[Stored data]
.....

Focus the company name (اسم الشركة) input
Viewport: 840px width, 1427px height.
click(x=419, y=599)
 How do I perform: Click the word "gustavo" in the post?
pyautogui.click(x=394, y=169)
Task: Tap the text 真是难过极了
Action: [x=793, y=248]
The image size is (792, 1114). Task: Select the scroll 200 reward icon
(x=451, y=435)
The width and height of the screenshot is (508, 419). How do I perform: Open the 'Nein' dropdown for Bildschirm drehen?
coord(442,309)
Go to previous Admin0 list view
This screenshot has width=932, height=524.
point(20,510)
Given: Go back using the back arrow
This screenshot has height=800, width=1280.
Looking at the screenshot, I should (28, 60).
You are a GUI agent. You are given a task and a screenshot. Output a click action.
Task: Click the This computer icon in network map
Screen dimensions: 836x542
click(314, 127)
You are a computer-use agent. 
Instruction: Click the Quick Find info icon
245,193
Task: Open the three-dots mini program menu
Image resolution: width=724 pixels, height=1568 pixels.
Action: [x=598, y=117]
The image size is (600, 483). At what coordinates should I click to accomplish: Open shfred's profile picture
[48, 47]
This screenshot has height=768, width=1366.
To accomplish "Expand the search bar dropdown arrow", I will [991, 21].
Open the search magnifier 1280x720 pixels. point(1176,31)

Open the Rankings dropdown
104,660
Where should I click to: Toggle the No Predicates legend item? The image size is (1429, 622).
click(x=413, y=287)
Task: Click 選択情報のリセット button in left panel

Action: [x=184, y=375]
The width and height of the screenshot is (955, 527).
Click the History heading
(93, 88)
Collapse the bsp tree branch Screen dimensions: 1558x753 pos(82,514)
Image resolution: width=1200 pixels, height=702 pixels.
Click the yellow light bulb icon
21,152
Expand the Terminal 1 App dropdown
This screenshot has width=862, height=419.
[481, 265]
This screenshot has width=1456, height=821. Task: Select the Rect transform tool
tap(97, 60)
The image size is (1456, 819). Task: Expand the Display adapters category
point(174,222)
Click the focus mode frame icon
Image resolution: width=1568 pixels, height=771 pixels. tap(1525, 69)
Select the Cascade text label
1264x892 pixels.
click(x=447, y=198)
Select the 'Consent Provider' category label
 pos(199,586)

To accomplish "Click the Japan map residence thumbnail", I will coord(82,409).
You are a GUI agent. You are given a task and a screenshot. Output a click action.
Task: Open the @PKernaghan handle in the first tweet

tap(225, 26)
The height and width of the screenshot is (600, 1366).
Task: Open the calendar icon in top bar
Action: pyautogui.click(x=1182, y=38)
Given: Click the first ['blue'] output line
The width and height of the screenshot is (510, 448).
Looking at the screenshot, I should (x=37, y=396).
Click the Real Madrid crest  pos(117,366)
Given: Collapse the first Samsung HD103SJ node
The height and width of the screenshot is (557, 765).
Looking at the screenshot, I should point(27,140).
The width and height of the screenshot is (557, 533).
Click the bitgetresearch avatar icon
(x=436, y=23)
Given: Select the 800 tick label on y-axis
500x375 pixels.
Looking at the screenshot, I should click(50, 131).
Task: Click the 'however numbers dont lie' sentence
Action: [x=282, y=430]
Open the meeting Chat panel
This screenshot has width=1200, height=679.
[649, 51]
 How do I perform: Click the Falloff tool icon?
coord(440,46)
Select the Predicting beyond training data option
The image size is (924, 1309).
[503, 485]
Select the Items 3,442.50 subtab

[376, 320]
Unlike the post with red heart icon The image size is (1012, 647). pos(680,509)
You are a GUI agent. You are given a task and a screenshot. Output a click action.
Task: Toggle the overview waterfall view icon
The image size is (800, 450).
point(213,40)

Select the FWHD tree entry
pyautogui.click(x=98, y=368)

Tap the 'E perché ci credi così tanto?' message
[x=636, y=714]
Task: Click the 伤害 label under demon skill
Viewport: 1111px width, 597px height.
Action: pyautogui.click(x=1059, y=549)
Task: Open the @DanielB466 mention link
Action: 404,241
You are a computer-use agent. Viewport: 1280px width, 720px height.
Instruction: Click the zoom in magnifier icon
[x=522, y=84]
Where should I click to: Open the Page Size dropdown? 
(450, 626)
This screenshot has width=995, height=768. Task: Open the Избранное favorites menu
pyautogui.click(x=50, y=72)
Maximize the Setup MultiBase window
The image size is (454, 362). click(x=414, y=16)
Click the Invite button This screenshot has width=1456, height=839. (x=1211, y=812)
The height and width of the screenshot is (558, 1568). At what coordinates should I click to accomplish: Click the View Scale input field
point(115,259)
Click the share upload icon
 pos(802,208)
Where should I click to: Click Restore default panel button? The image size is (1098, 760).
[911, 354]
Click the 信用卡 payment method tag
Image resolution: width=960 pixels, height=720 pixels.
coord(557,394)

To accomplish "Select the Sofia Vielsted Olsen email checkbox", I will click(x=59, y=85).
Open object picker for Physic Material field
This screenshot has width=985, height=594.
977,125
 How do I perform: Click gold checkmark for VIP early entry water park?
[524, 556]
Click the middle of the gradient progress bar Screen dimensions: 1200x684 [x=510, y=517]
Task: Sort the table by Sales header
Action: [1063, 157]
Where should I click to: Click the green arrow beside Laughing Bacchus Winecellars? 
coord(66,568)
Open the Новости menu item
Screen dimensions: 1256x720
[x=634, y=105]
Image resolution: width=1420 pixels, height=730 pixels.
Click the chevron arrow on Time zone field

.....

**Exercise requirements**.
Please return the data above in full, without altering a single line.

**Result for this exercise**.
Focus the company name (اسم الشركة) input
Viewport: 840px width, 1427px height.
click(x=419, y=599)
 How do I perform: Click the word "gustavo" in the post?
pyautogui.click(x=394, y=169)
Task: Tap the text 真是难过极了
Action: [x=793, y=248]
The image size is (792, 1114). Task: Select the scroll 200 reward icon
(x=451, y=435)
The width and height of the screenshot is (508, 419). How do I perform: Open the 'Nein' dropdown for Bildschirm drehen?
coord(442,309)
Go to previous Admin0 list view
This screenshot has width=932, height=524.
point(20,510)
Given: Go back using the back arrow
This screenshot has height=800, width=1280.
Looking at the screenshot, I should (28, 60).
You are a GUI agent. You are given a task and a screenshot. Output a click action.
Task: Click the This computer icon in network map
Screen dimensions: 836x542
click(314, 127)
You are a computer-use agent. 
Instruction: Click the Quick Find info icon
245,193
Task: Open the three-dots mini program menu
Image resolution: width=724 pixels, height=1568 pixels.
Action: [x=598, y=117]
The image size is (600, 483). At what coordinates should I click to accomplish: Open shfred's profile picture
[48, 47]
This screenshot has height=768, width=1366.
To accomplish "Expand the search bar dropdown arrow", I will [991, 21].
Open the search magnifier 1280x720 pixels. point(1176,31)

Open the Rankings dropdown
104,660
Where should I click to: Toggle the No Predicates legend item? The image size is (1429, 622).
click(x=413, y=287)
Task: Click 選択情報のリセット button in left panel

Action: [x=184, y=375]
The width and height of the screenshot is (955, 527).
Click the History heading
(93, 88)
Collapse the bsp tree branch Screen dimensions: 1558x753 pos(82,514)
Image resolution: width=1200 pixels, height=702 pixels.
Click the yellow light bulb icon
21,152
Expand the Terminal 1 App dropdown
This screenshot has width=862, height=419.
[481, 265]
This screenshot has width=1456, height=821. Task: Select the Rect transform tool
tap(97, 60)
The image size is (1456, 819). Task: Expand the Display adapters category
point(174,222)
Click the focus mode frame icon
Image resolution: width=1568 pixels, height=771 pixels. tap(1525, 69)
Select the Cascade text label
1264x892 pixels.
click(x=447, y=198)
Select the 'Consent Provider' category label
 pos(199,586)

To accomplish "Click the Japan map residence thumbnail", I will coord(82,409).
You are a GUI agent. You are given a task and a screenshot. Output a click action.
Task: Open the @PKernaghan handle in the first tweet

tap(225, 26)
The height and width of the screenshot is (600, 1366).
Task: Open the calendar icon in top bar
Action: pyautogui.click(x=1182, y=38)
Given: Click the first ['blue'] output line
The width and height of the screenshot is (510, 448).
Looking at the screenshot, I should (x=37, y=396).
Click the Real Madrid crest  pos(117,366)
Given: Collapse the first Samsung HD103SJ node
The height and width of the screenshot is (557, 765).
Looking at the screenshot, I should point(27,140).
The width and height of the screenshot is (557, 533).
Click the bitgetresearch avatar icon
(x=436, y=23)
Given: Select the 800 tick label on y-axis
500x375 pixels.
Looking at the screenshot, I should click(50, 131).
Task: Click the 'however numbers dont lie' sentence
Action: [x=282, y=430]
Open the meeting Chat panel
This screenshot has width=1200, height=679.
[649, 51]
 How do I perform: Click the Falloff tool icon?
coord(440,46)
Select the Predicting beyond training data option
The image size is (924, 1309).
[503, 485]
Select the Items 3,442.50 subtab

[376, 320]
Unlike the post with red heart icon The image size is (1012, 647). pos(680,509)
You are a GUI agent. You are given a task and a screenshot. Output a click action.
Task: Toggle the overview waterfall view icon
The image size is (800, 450).
point(213,40)

Select the FWHD tree entry
pyautogui.click(x=98, y=368)

Tap the 'E perché ci credi così tanto?' message
[x=636, y=714]
Task: Click the 伤害 label under demon skill
Viewport: 1111px width, 597px height.
Action: pyautogui.click(x=1059, y=549)
Task: Open the @DanielB466 mention link
Action: 404,241
You are a computer-use agent. Viewport: 1280px width, 720px height.
Instruction: Click the zoom in magnifier icon
[x=522, y=84]
Where should I click to: Open the Page Size dropdown? 
(450, 626)
This screenshot has width=995, height=768. Task: Open the Избранное favorites menu
pyautogui.click(x=50, y=72)
Maximize the Setup MultiBase window
The image size is (454, 362). click(x=414, y=16)
Click the Invite button This screenshot has width=1456, height=839. (x=1211, y=812)
The height and width of the screenshot is (558, 1568). At what coordinates should I click to accomplish: Click the View Scale input field
point(115,259)
Click the share upload icon
 pos(802,208)
Where should I click to: Click Restore default panel button? The image size is (1098, 760).
[911, 354]
Click the 信用卡 payment method tag
Image resolution: width=960 pixels, height=720 pixels.
coord(557,394)

To accomplish "Select the Sofia Vielsted Olsen email checkbox", I will click(x=59, y=85).
Open object picker for Physic Material field
This screenshot has width=985, height=594.
977,125
 How do I perform: Click gold checkmark for VIP early entry water park?
[524, 556]
Click the middle of the gradient progress bar Screen dimensions: 1200x684 [x=510, y=517]
Task: Sort the table by Sales header
Action: [1063, 157]
Where should I click to: Click the green arrow beside Laughing Bacchus Winecellars? 
coord(66,568)
Open the Новости menu item
Screen dimensions: 1256x720
[x=634, y=105]
Image resolution: width=1420 pixels, height=730 pixels.
Click the chevron arrow on Time zone field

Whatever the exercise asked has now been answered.